- [EXERCISE DESCRIPTION]: Please copy every one of the records below word for word, keeping each line in its original order.

-- START --

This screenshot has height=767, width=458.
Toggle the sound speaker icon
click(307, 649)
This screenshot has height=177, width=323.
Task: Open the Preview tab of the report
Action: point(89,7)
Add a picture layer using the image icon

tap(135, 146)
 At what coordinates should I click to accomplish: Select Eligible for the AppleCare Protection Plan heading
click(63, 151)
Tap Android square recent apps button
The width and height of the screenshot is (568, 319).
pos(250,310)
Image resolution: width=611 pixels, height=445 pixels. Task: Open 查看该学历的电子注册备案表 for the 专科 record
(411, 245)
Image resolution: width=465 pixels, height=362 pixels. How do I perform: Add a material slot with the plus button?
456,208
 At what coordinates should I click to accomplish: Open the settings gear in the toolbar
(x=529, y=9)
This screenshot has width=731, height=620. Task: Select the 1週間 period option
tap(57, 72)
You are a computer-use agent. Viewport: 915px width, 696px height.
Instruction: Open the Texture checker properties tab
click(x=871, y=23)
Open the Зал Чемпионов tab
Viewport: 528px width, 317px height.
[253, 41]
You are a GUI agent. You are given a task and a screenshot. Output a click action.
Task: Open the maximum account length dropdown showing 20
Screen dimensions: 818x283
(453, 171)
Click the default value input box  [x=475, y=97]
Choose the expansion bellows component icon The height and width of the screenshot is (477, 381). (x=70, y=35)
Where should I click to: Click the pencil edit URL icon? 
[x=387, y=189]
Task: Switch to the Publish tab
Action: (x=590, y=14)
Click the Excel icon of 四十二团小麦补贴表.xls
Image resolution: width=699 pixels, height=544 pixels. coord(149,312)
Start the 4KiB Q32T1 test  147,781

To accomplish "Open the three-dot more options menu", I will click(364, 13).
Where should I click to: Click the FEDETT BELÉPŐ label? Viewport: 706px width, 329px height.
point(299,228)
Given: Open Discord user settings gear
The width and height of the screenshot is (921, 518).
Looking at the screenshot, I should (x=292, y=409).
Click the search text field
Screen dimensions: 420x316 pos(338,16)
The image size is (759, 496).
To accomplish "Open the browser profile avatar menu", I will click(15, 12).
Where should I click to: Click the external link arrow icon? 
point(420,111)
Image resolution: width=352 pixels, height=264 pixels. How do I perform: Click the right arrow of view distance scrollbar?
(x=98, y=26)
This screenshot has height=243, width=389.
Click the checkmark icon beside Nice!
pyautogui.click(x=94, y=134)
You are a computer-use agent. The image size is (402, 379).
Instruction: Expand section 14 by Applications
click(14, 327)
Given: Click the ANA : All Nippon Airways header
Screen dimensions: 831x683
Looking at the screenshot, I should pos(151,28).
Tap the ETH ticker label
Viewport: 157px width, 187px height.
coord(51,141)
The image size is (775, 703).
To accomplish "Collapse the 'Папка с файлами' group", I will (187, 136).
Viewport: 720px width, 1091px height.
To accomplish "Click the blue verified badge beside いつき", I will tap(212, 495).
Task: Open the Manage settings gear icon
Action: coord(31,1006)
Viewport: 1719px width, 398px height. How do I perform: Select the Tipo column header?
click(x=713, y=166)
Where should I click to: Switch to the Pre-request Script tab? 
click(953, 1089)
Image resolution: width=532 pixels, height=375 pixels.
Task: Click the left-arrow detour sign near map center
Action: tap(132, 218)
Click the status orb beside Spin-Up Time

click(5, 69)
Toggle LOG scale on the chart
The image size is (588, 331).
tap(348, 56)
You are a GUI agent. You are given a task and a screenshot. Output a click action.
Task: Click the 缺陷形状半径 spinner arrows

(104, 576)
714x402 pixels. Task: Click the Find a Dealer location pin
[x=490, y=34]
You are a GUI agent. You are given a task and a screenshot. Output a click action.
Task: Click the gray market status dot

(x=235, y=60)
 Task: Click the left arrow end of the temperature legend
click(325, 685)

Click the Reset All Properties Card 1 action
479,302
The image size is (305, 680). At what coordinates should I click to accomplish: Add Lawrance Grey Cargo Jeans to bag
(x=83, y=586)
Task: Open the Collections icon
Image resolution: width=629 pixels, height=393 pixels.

-- END --

- [SOLUTION FOR THIS TASK]:
This screenshot has height=767, width=458.
Toggle the sound speaker icon
click(307, 649)
This screenshot has height=177, width=323.
Task: Open the Preview tab of the report
Action: point(89,7)
Add a picture layer using the image icon

tap(135, 146)
 At what coordinates should I click to accomplish: Select Eligible for the AppleCare Protection Plan heading
click(63, 151)
Tap Android square recent apps button
The width and height of the screenshot is (568, 319).
pos(250,310)
Image resolution: width=611 pixels, height=445 pixels. Task: Open 查看该学历的电子注册备案表 for the 专科 record
(411, 245)
Image resolution: width=465 pixels, height=362 pixels. How do I perform: Add a material slot with the plus button?
456,208
 At what coordinates should I click to accomplish: Open the settings gear in the toolbar
(x=529, y=9)
This screenshot has width=731, height=620. Task: Select the 1週間 period option
tap(57, 72)
You are a computer-use agent. Viewport: 915px width, 696px height.
Instruction: Open the Texture checker properties tab
click(x=871, y=23)
Open the Зал Чемпионов tab
Viewport: 528px width, 317px height.
[253, 41]
You are a GUI agent. You are given a task and a screenshot. Output a click action.
Task: Open the maximum account length dropdown showing 20
Screen dimensions: 818x283
(453, 171)
Click the default value input box  [x=475, y=97]
Choose the expansion bellows component icon The height and width of the screenshot is (477, 381). (x=70, y=35)
Where should I click to: Click the pencil edit URL icon? 
[x=387, y=189]
Task: Switch to the Publish tab
Action: (x=590, y=14)
Click the Excel icon of 四十二团小麦补贴表.xls
Image resolution: width=699 pixels, height=544 pixels. coord(149,312)
Start the 4KiB Q32T1 test  147,781

To accomplish "Open the three-dot more options menu", I will click(364, 13).
Where should I click to: Click the FEDETT BELÉPŐ label? Viewport: 706px width, 329px height.
point(299,228)
Given: Open Discord user settings gear
The width and height of the screenshot is (921, 518).
Looking at the screenshot, I should (x=292, y=409).
Click the search text field
Screen dimensions: 420x316 pos(338,16)
The image size is (759, 496).
To accomplish "Open the browser profile avatar menu", I will click(15, 12).
Where should I click to: Click the external link arrow icon? 
point(420,111)
Image resolution: width=352 pixels, height=264 pixels. How do I perform: Click the right arrow of view distance scrollbar?
(x=98, y=26)
This screenshot has height=243, width=389.
Click the checkmark icon beside Nice!
pyautogui.click(x=94, y=134)
You are a computer-use agent. The image size is (402, 379).
Instruction: Expand section 14 by Applications
click(14, 327)
Given: Click the ANA : All Nippon Airways header
Screen dimensions: 831x683
Looking at the screenshot, I should pos(151,28).
Tap the ETH ticker label
Viewport: 157px width, 187px height.
coord(51,141)
The image size is (775, 703).
To accomplish "Collapse the 'Папка с файлами' group", I will (187, 136).
Viewport: 720px width, 1091px height.
To accomplish "Click the blue verified badge beside いつき", I will tap(212, 495).
Task: Open the Manage settings gear icon
Action: coord(31,1006)
Viewport: 1719px width, 398px height. How do I perform: Select the Tipo column header?
click(x=713, y=166)
Where should I click to: Switch to the Pre-request Script tab? 
click(953, 1089)
Image resolution: width=532 pixels, height=375 pixels.
Task: Click the left-arrow detour sign near map center
Action: tap(132, 218)
Click the status orb beside Spin-Up Time

click(5, 69)
Toggle LOG scale on the chart
The image size is (588, 331).
tap(348, 56)
You are a GUI agent. You are given a task and a screenshot. Output a click action.
Task: Click the 缺陷形状半径 spinner arrows

(104, 576)
714x402 pixels. Task: Click the Find a Dealer location pin
[x=490, y=34]
You are a GUI agent. You are given a task and a screenshot. Output a click action.
Task: Click the gray market status dot

(x=235, y=60)
 Task: Click the left arrow end of the temperature legend
click(325, 685)

Click the Reset All Properties Card 1 action
479,302
The image size is (305, 680). At what coordinates should I click to accomplish: Add Lawrance Grey Cargo Jeans to bag
(x=83, y=586)
Task: Open the Collections icon
Image resolution: width=629 pixels, height=393 pixels.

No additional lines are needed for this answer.